でも、それはあくまで教科書ベ―スの話だと思っていた。
ところが、今、起きたことは地頭の良さがないと出てこないセリフだ。
深読みされた以上、こちらも態度を改めるべきだろう。まず姿勢を正した。
「ごめん。では、もう一度最初から。
現在の宇宙論では、この宇宙は138億年前に非常に高温かつ高密度の状態から爆発的な膨張したことに始まったとされている。
そして現在も空間そのものが膨張することで拡大していると言っているんだ。
これは遠くの銀河ほど速く遠ざかるという現象を光のドップラー効果などから導き出し観測されている事実だ。この後退速度つまり膨張係数のことをハッブル定数と呼ぶよ」
「まあ……標準理論でそう言われているってところよね」
「え⁉ あれ? おや? 明日乃さん、今、なんて……」
「気にしないで続けてもらえる?」
そう言ったところで昼休み終了前の予鈴が鳴った。
「あ! 残念! 星野君、続きは明日の昼休み。また、ここで。必ず来てよね」
明日乃はそう言って立ち上がりスカートを手ではらうと、軽く手を振って、屋上からさっさと降りて行ってしまった。
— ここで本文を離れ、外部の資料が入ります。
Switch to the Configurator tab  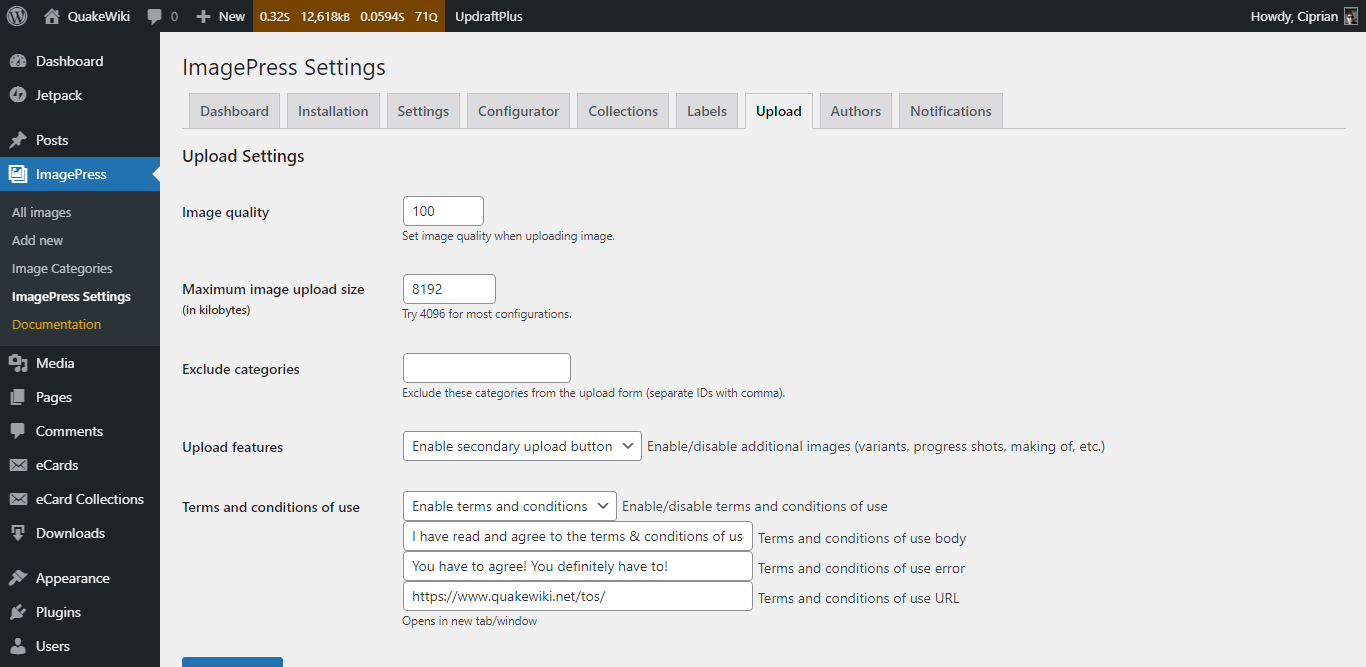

数分の間に幾つも気になる部分が海人の頭の中を巡っていた。
彼女は真面目に聴いてくれていた。
だが、それは知らない知識を吸収する為でもなければ感嘆するわけでもない。
まるで海人が何かの面接でも受けて試験官に対して話をしているような、そんなイメージだ。
(なんだ、この変な気持ちは⁉)
そして、誰もいない屋上でつい口に出してしまうのだった。